An excessive heat warning might be in effect until 8 p.m. Friday, and the heat index might top 100 degrees, but many on the streets of Lansing "don’t believe that the hot weather can bother them,” says Ms. Johnson, director of human relations for the city.
But Johnson has been around long enough that, she says, “they believe me.”
Johnson's efforts are just one example of how cities from the Midwest to the Northeast are preparing to help some residents who are at the greatest risk from the heat wave. Many of the states in this region are experiencing heat indices – the summer equivalent of wind chill – above 100 degrees through the weekend.
In Nashville, members of the Rescue Mission will be distributing tens of thousands of bottles of water as part of their "hot patrol." Meanwhile in Boston, teams comprised of homeless outreach providers, church ministries, emergency-response officials, and police are sweeping areas where the homeless congregate to monitor the health of people on the street.
The homeless can be particularly vulnerable to heat waves because they cannot easily take steps to protect themselves, such as staying in air-conditioned places, avoiding direct sun, and drinking plenty of water. Moreover, heat waves are often not perceived as being as dangerous as cold weather.

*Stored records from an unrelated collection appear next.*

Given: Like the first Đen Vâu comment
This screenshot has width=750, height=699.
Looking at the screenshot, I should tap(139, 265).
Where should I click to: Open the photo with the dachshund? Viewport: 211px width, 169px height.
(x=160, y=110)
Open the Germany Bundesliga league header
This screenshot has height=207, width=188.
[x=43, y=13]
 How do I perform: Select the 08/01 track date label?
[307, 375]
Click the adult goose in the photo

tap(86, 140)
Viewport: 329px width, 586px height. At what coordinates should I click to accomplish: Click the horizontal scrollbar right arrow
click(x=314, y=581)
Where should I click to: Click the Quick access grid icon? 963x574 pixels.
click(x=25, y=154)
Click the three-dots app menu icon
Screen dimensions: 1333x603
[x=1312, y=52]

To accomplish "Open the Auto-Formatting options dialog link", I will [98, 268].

“The heat is a much more dangerous situation, because people think it’s not as big of a problem and they can get through it,” says Cliff Tredway, director of communication and marketing at the Nashville Rescue Mission, a nonprofit organization in the middle Tennessee region.

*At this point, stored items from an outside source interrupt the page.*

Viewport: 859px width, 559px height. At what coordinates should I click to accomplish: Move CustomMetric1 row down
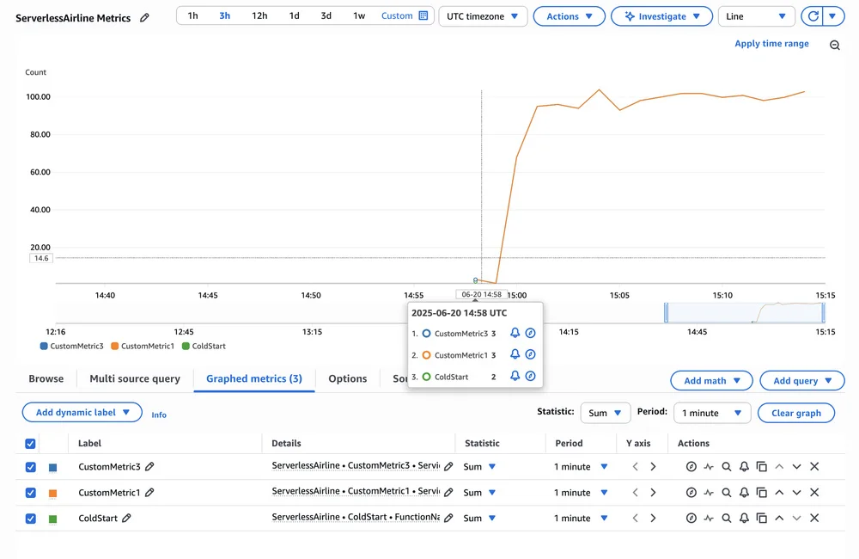[796, 493]
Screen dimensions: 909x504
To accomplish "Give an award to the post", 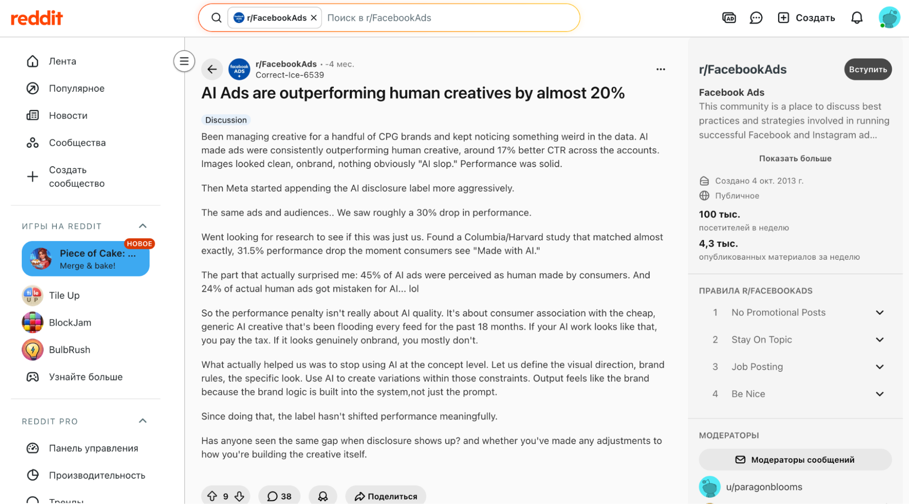I will point(323,496).
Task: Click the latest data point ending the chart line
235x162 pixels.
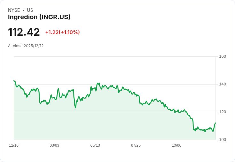Action: point(216,123)
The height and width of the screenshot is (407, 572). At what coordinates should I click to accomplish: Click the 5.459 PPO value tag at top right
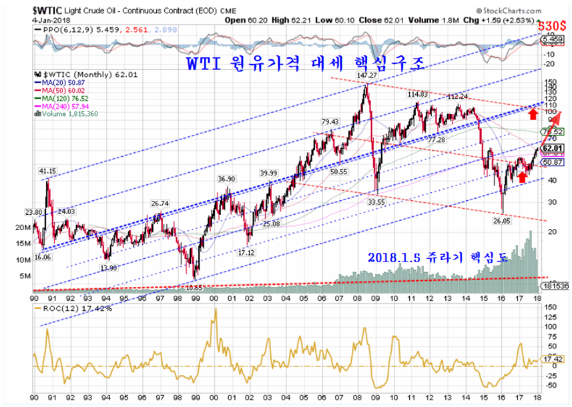coord(553,40)
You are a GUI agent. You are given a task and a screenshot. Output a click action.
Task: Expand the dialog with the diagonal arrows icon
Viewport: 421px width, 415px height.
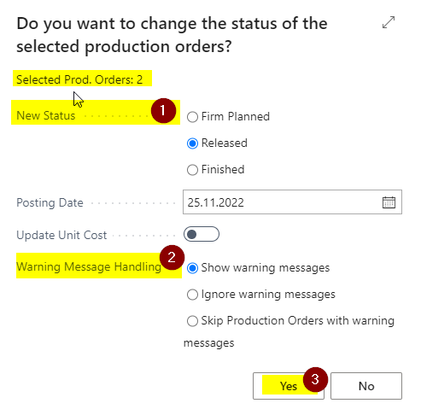[389, 22]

In addition to its hot patrol, Rescue Mission staff members will also be encouraging individuals to go to community centers in the area that have opened their doors as cooling centers.

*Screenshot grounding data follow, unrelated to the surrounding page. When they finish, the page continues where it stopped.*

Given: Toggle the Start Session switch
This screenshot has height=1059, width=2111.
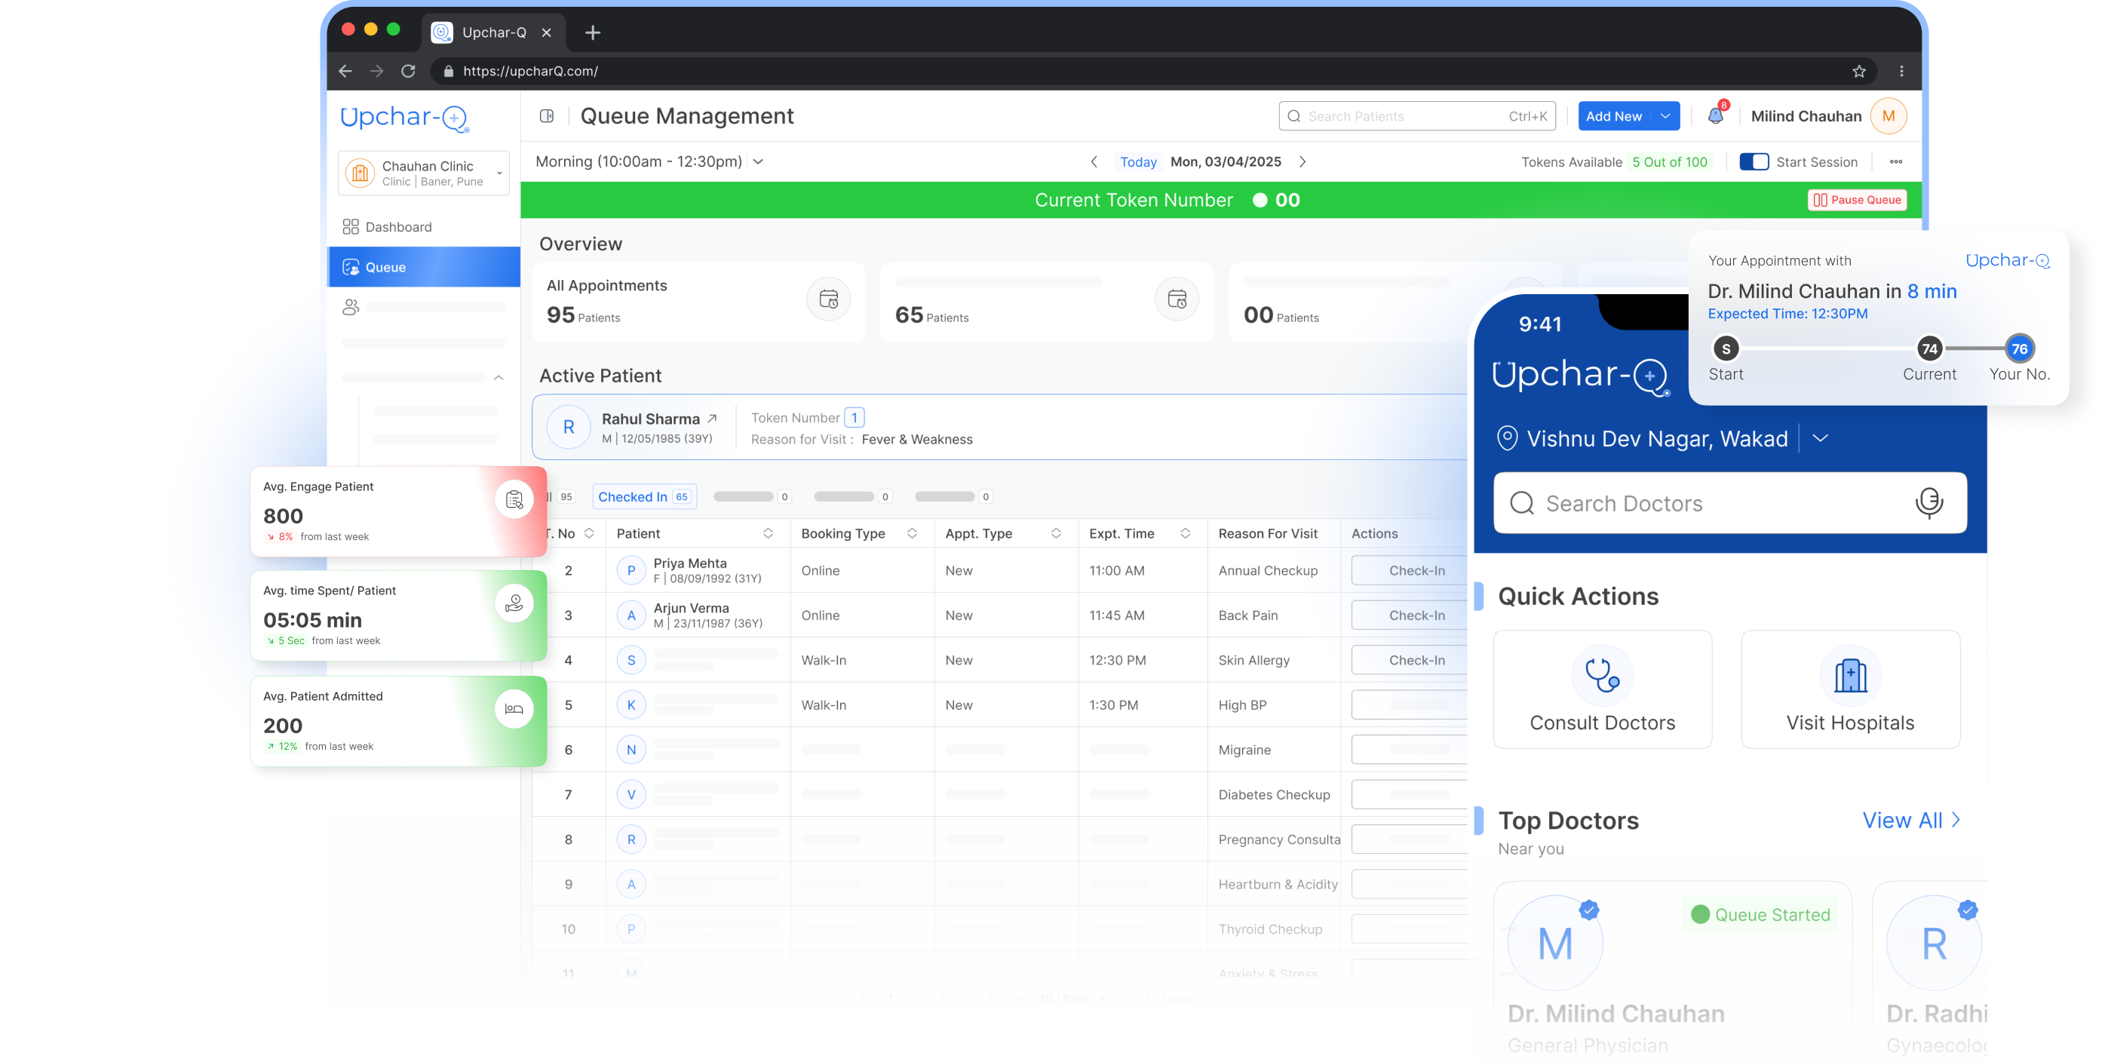Looking at the screenshot, I should point(1754,161).
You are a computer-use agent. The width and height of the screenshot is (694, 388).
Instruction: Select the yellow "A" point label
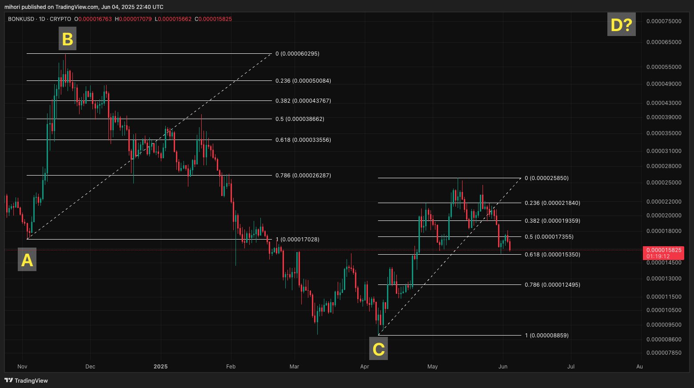pyautogui.click(x=27, y=260)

In Lansing, city officials are distributing bottled water and asking businesses to put out large containers of ice water and cups.
The city declared 28 sites as cooling centers, and Lansing citizens can ride the public bus free of charge when the weather is hot to access these centers.
“With extreme temperatures, we make daily contact with the shelters, or many even twice a day, to make sure they open earlier and stay open later,” Jackson says. City officials also go beyond the city center and check for at-risk people.
Helping the homeless during a heat wave comes with its unique challenges.
“You’ve got people in the streets who aren’t in their right minds,” because of alcohol, drugs, or mental illness, says Mr. Tredway of the Nashville Rescue Mission. “Being intoxicated, combined with heat and dehydration, is just a terrible, terrible situation."
If a person appears ill or passed out, Boston city officials urge people to call 911 or the mayor’s 24-hour hotline – and not assume that the individual is “just drunk.”
“The general public can be eyes and ears for the rest of us,” says Jim Greene, director of Boston’s Emergency Shelter Commission.
Boston outreach teams will be encouraging homeless individuals to seek air-conditioned shelters, and they will be distributing water and sunscreen. City pools are extending their hours, and organizations like the New England Center for Homeless Vets is accepting non-vets into their shelter during the heat advisory.
Any Bostonian can help the homeless during the heat, Mr. Greene suggests.
“It’s always a kindness if they offer someone water to drink or recommend that someone get out of the sun if they seem unaware of how hot they are.”